— start of Text section —
Robert Hayne, who had resigned from the United States Senate on his election to the office of Governor of South Carolina in December 1832 and who had been a member of the Nullification Convention, gave an answer to the people of South Carolina and to President Jackson in his inaugural address:

“If the sacred soil of Carolina should be polluted by the footsteps of an invader, or be stained with the blood of her citizens, shed in defense, I trust in Almighty God that no son of hers…who has been nourished at her bosom…will be found raising a parricidal arm against our common mother. And even should she stand alone in this great struggle for constitutional liberty…that there will not be found, in the wider limits of the state, one recreant son who will not fly to the rescue, and be ready to lay down his life in her defense.”47

Reacting to the threat to their sovereignty, South Carolina mobilized 27,000 men ready to defend their territory and rights in the event of military attack.48

On January 16, Jackson requested that Congress pass a Force Bill to authorize military intervention against South Carolina. However, others, including former supporters of the 1828 Tariff of Abominations, Clay and Van Buren, saw that the only way to avoid the impending clash of arms was compromise and began working on a compromise tariff bill to replace the 1832 Act with terms more amenable to South Carolina and other Southern states. Fortunately, Calhoun was back in the Senate to assist. The Force Bill was tabled by a vote of 30 to 15 in the Senate, and the House Judiciary Committee voted 4 to 3 against it while both the House and Senate worked franticly to come up with what would become the compromise Tariff Act of 1833. Meanwhile, South Carolina had postponed enforcement of Nullification to avoid unnecessary conflict. General terms for the compromise were reached after a private meeting between Clay and Calhoun.

Jackson’s Force bill was passed only after the compromise Tariff had passed by votes of 119 to 85 in the House and 29 to 16 in the Senate, making the Force Bill effectively moot. The 1833 Tariff Act authorized tariff rates to be gradually rolled back by 1842 to the levels of 1816, with dutiable ad valorem rates averaging about 20 percent—this is approximately the level of tariffs before the Morrill Tariff was passed in 1861.49

Many had opposed the concept of nullification, but the fact is that it forced a rethinking of the unbearable tariff injuries being imposed on the South and resulted in intelligent compromise, just as it was intended to do in the conception of Calhoun. What is shocking is that the lessons of the Nullification Crisis of 1832—with its narrowly avoided threat of secession and armed conflict—were forgotten by 1860 when the more populous North again tried to impose unbearable taxes and extreme economic disadvantages on the South for the sake of Northern industrial growth and prosperity.
— end of Text section —
Things to do:
- a) List every vote tally given in the passage on the Nullification Crisis, along with the body that cast it and the measure it concerned.
- b) Summarize the passage on the Nullification Crisis in two sentences.
- c) According to the passage on the Nullification Crisis, how many men did South Carolina mobilize to defend its territory and rights?
— start of Extracted entries —
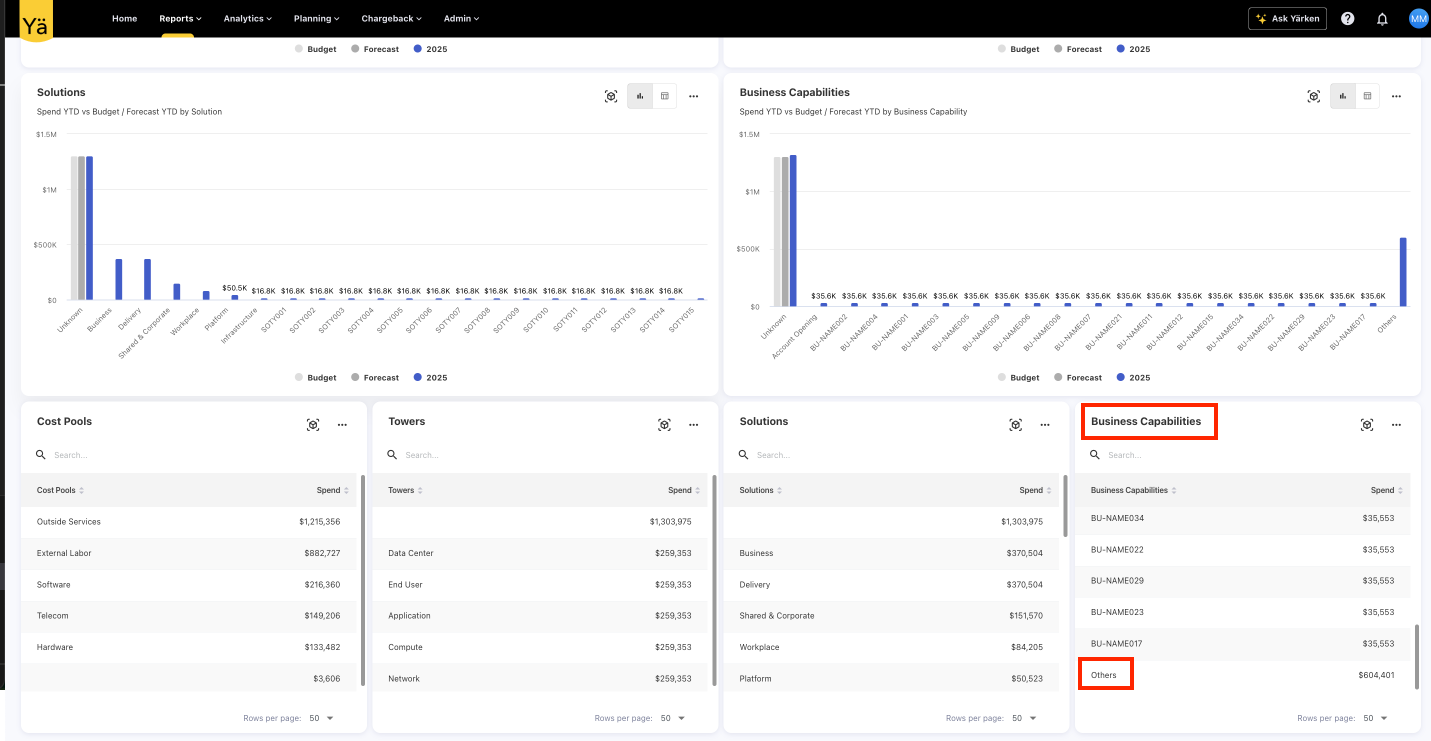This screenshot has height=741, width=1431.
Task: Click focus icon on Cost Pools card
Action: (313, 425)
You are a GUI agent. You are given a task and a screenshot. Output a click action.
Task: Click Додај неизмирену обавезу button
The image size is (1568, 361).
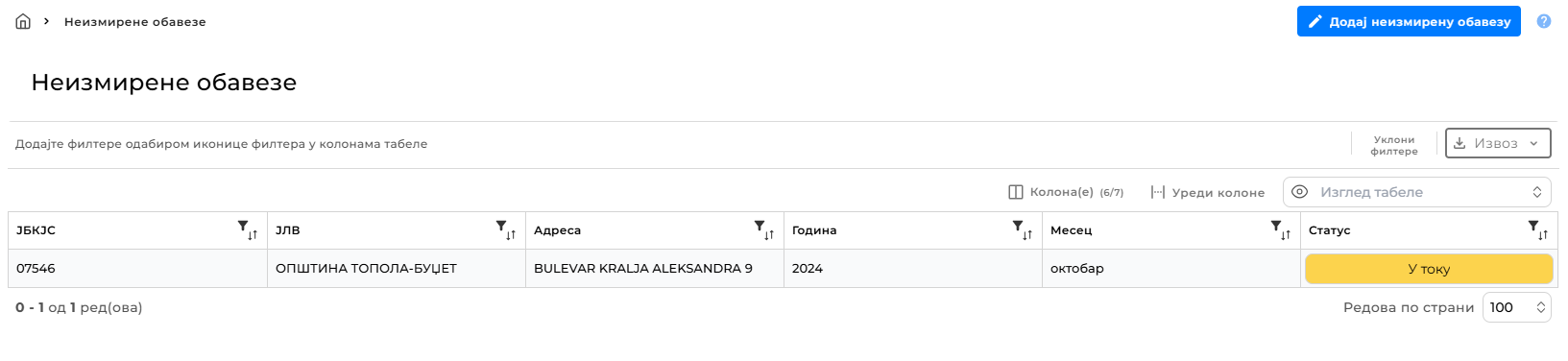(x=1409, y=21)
— end of Extracted entries —
— start of Extracted entries —
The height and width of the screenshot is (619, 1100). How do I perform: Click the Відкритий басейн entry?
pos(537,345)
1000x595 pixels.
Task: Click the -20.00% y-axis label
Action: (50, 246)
— end of Extracted entries —
— start of Extracted entries —
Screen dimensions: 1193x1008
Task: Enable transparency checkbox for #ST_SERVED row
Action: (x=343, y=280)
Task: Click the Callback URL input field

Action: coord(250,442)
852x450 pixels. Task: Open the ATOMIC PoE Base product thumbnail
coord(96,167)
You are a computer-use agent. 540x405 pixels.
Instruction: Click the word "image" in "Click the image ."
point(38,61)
— end of Extracted entries —
Results for the exercise:
- a)
- Senate, 30 to 15: the Force Bill was tabled.
- House Judiciary Committee, 4 to 3: voted against the Force Bill.
- House, 119 to 85: passed the compromise Tariff.
- Senate, 29 to 16: passed the compromise Tariff.

- b) After Governor Robert Hayne vowed that South Carolina's sons would defend the state and South Carolina mobilized 27,000 men, Jackson asked Congress for a Force Bill. Clay, Van Buren and Calhoun instead helped produce the compromise Tariff Act of 1833, which gradually rolled back rates by 1842 to the levels of 1816 and made the Force Bill effectively moot.

- c) 27,000 men.